START READING PASSAGE
(Peloton Photo)

Peloton announced Monday that it is acquiring Precor, the longtime Woodinville, Wash,-based makers of commercial fitness equipment, in a deal valued at $420 million.

Peloton has been riding a wave of popularity with its tech-fueled at-home interactive fitness program, and with the acquisition the 8-year-old company plans to establish U.S. manufacturing capacity, boost research and development capabilities, and accelerate Peloton’s penetration of the commercial market, according to a news release. Peloton has struggled to keep up with demand amid the pandemic and cited supply constraints in its November earnings call.

The deal would be Peloton’s largest to date. Shares of Peloton were up more than 8% in after-hours trading Monday.

Founded in 1980, Precor has decades of experience supplying fitness equipment to clubs, hotels, fitness centers and home exercisers. The company is a unit of Finnish sports equipment maker Amer Sports, which is owned by an investor consortium that includes Anta Sports and Tencent.

Precor operates 625,000 square feet of manufacturing facilities in Whitsett, N.C., and Woodinville.

“Precor embodies the Peloton mission of putting members first,” said Peloton President William Lynch in a statement. The deal, which would close in 2021, would add nearly 100 Precor research and development employees to Peloton’s team.

“By combining our talented and committed R&D and Supply Chain teams with the incredibly capable Precor team and their decades of experience, we believe we will be able to lead the global connected fitness market in both innovation and scale,” Lynch said.
END READING PASSAGE
START PROVIDED MATERIAL
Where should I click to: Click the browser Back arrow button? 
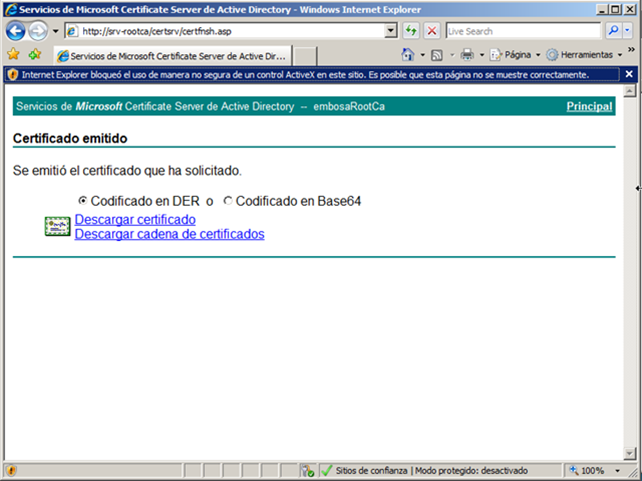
END PROVIDED MATERIAL
» **TRY IT**
According to the article on Peloton's acquisition of Precor, where are Precor's manufacturing facilities located?

» **PROBLEM SOLUTION**
Whitsett, N.C., and Woodinville